━━━ PROVIDED PASSAGE ━━━

1 Statistical Properties of OLS Estimators

What are the properties of the distributions of \(\beta_0\) and \(\beta_1\) over different random samples from the population?
What are the expected values and variances of OLS estimators?
We will first examine finite sample properties: unbiasedness and efficiency. These are valid for any sample size n.
Recall that unbiasedness means that the mean of the sampling distribution of an estimator is equal to the unknown parameter value.
Efficiency is related to the variance of the estimators.
An estimator is said to be efficient if its variance is the smallest among a set of unbiased estimators.

2 Unbiasedness of OLS Estimators

We need the following assumptions for unbiasedness:

(SLR.1) Model is linear in parameters: \(y = \beta_0 + \beta_1x + u\)
(SLR.2) Random sampling: we have a random sample from the target population.
(SLR.3) The variance of \(x\) must not be zero: \(\sum_{i=1}^n (x_i - \overline{x}\)
(SLR.4) Zero conditional mean: \(E(u|x) = 0\). Since we have a random sample we can write:

\[ E(u_i|x_i) = 0, \; \forall i = 1,2,\cdots,n \]

THEOREM:

If all SLR.1-SLR.4 assumptions hold then OLS estimators are unbiased:

\[\begin{align} E(\hat{\beta}_0) &= \beta_0 \notag \\ E(\hat{\beta}_1) &= \beta_1 \notag \end{align}\]

Proof: (see Wooldridge, pp 43-44)

2.1 Notes on Unbiasedness

Unbiasedness is feature of the sampling distributions of \(\beta_0\) and \(\beta_1\) that are obtained via repeated random sampling.
As such, it does not say anything about the estimate that we obtain for a given sample. It is possible that we could obtain an estimate which is far from the true value.
Unbiasedness generally fails if any of the SLR assumptions fail.
SLR.2 needs to be relaxed for time series data. But there are ways that it cannot hold in cross-sectional data as well.
If SLR.4 fails then the OLS estimators will generally be biased. This is the most important issue in nonexperimental data. If \(x\) and \(u\) are correlated then we have biased estimators.
Spurious correlation: we find a relationship between \(y\) and \(x\) that is really due to other unobserved factors that affect \(y\)

2.2 Unbiasedness of OLS: A Simple Monte Carlo Experiment

Population model (DGP - Data Generating Process): \[ y = 1 + 0:5x + 2 × N(0; 1)\ \]
True parameter values are known: \(\beta_0 = 1, \beta_1 = 0:5, u = 2 × N(0; 1)\) (what is the variance of u?). N(0; 1) represents a random draw from the standard normal distribution.

━━━ GIVEN RECORDS ━━━

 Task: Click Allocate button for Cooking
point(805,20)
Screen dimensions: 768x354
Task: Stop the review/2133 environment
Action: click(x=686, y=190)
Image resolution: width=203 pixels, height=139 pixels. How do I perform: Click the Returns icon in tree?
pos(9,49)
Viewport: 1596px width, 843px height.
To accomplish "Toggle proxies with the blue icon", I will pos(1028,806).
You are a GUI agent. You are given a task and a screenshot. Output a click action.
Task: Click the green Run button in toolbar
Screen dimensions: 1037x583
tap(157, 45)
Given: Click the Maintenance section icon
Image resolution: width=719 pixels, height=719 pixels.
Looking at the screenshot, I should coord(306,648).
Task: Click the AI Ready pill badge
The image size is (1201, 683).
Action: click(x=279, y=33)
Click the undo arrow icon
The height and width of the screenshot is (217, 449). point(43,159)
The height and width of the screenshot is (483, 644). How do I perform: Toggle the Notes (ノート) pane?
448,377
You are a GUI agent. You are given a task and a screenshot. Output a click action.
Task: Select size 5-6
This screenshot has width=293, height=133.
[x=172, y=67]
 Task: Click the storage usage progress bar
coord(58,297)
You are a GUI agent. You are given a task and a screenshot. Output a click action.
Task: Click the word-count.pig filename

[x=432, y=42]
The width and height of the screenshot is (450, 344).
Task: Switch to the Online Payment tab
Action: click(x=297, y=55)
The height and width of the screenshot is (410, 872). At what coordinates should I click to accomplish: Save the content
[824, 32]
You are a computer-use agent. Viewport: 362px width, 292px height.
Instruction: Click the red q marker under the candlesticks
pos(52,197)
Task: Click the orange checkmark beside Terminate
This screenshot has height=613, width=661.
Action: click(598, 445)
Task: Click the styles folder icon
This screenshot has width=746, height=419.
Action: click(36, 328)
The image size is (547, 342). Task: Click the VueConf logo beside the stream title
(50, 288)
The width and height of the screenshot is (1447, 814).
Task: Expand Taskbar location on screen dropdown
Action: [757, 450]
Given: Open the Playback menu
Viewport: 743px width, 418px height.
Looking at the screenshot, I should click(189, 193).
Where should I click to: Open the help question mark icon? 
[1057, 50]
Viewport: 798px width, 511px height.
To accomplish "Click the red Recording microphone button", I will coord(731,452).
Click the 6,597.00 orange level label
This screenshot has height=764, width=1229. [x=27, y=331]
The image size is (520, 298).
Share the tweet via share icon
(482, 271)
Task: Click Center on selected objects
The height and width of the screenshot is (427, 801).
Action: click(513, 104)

━━━

- TASKS TO CARRY OUT:
a. List the assumptions, each with its label, that the OLS estimator notes say are needed for unbiasedness.
b. Pick up the OLS estimator notes right after their final sentence and keep writing.

- TASK-BY-TASK ANSWERS:
a.
SLR.1: Model is linear in parameters
SLR.2: Random sampling
SLR.3: The variance of x must not be zero
SLR.4: Zero conditional mean

b.
The values of \(x\) are drawn from the Uniform distribution: \(x \sim 10 × Unif(0; 1)\)
Using random numbers we can generate artificial data sets. Then, for each data set we can apply the OLS method to find estimates.
After repeating these steps many times, say 1000, we would obtain 1000 slope and intercept estimates. Then we can analyze the sampling distribution of these estimates.
This is a simple example of Monte Carlo simulation experiment. These experiments may be useful in analyzing properties of estimators.

# Set the random seed
# So that we will obtain the same results 
# Otherwise, simulation results will change 
set.seed(1234567)

# set sample size 
n <- 50 
# the number of simulations
MCreps <- 10000

# set true parameters: betas and standard deviation of u
beta0 <- 1 
beta1 <- 0.5 
su <- 2

# initialize b0hat and b1hat to store results later:
b0hat <- numeric(MCreps)
b1hat <- numeric(MCreps)

# Draw a sample of x 
# this is going to be fixed in repeated samples 
x <- 10*runif(n,0,1)

# repeat MCreps times:
for(i in 1:MCreps) {
  print(i)
  # Draw a sample of y:
  u <- rnorm(n,0,su)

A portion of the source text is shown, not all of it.